AUGUSTA, Maine (NEWS CENTER) — The Legislature is starting another debate about schools and teacher salaries. They began discussion of a bill Thursday that would require the state to take over the task of paying all teachers.
Currently, teachers are paid by local districts, with contracts negotiated by local school boards. Rep. Matt Pouliot, R-Augusta, said he is sponsoring the bill to change to a single, statewide teacher contract and have the state pay salary and benefits for all teachers and ed techs.
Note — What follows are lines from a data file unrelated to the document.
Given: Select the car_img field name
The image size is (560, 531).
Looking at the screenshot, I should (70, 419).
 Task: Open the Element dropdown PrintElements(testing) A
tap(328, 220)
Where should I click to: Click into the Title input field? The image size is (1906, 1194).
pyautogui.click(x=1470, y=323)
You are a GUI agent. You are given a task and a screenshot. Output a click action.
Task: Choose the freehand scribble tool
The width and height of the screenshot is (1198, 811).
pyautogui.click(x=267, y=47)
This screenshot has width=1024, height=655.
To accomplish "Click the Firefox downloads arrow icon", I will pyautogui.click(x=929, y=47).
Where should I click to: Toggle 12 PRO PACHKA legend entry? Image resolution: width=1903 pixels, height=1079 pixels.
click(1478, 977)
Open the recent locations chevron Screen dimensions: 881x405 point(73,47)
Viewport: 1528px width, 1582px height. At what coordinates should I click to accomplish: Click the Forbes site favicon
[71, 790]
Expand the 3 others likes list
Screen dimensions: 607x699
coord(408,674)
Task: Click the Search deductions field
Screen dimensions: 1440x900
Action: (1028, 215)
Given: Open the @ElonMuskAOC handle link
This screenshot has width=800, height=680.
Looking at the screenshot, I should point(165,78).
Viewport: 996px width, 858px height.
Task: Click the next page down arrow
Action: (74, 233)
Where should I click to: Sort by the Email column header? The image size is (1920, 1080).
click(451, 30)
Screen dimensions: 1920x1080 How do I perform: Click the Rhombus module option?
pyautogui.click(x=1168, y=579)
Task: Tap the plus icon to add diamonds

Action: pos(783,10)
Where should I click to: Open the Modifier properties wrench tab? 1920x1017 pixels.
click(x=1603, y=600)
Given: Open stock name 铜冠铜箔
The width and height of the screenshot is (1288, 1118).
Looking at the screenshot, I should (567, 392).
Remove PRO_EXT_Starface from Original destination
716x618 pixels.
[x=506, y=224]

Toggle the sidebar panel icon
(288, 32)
The state Department of Education said there are roughly 21,000 people working in those jobs now.
Pouliot said changing to a statewide contract would raise the pay for many teachers in more rural, poorer districts.
"We want to make sure a teacher in Pembroke, a teacher in Princeton, a teacher in Portland, get paid for the same hard work they do," Pouliot said.
But Lois Kirby-Chesley, president of the Maine Education Association, said the MEA is opposing the bill, arguing it would hurt the long-standing tradition of local control and cooperation between teachers and school boards.
"We would have the state as an employer for salaries and benefits, and we would have the town – the school board, our employer – for everything else," she said. "So it's an opportunity to split the teachers' employer between two different places."
Kirby-Chesley said the MEA is instead supporting a bill to raise the minimum starting salary for teachers to $40,000. Legislators are also debating proposed changes to referendum Question 2, which was passed by voters in November. It added a 3 percent income tax surcharge to incomes over $200,000, with the added revenue designed to increase education funding.
Rep. Pouliot said the statewide teacher contract plan would also significantly increase state school spending and result in the state paying 59 percent of the vista of schools, which would be the highest level in many years.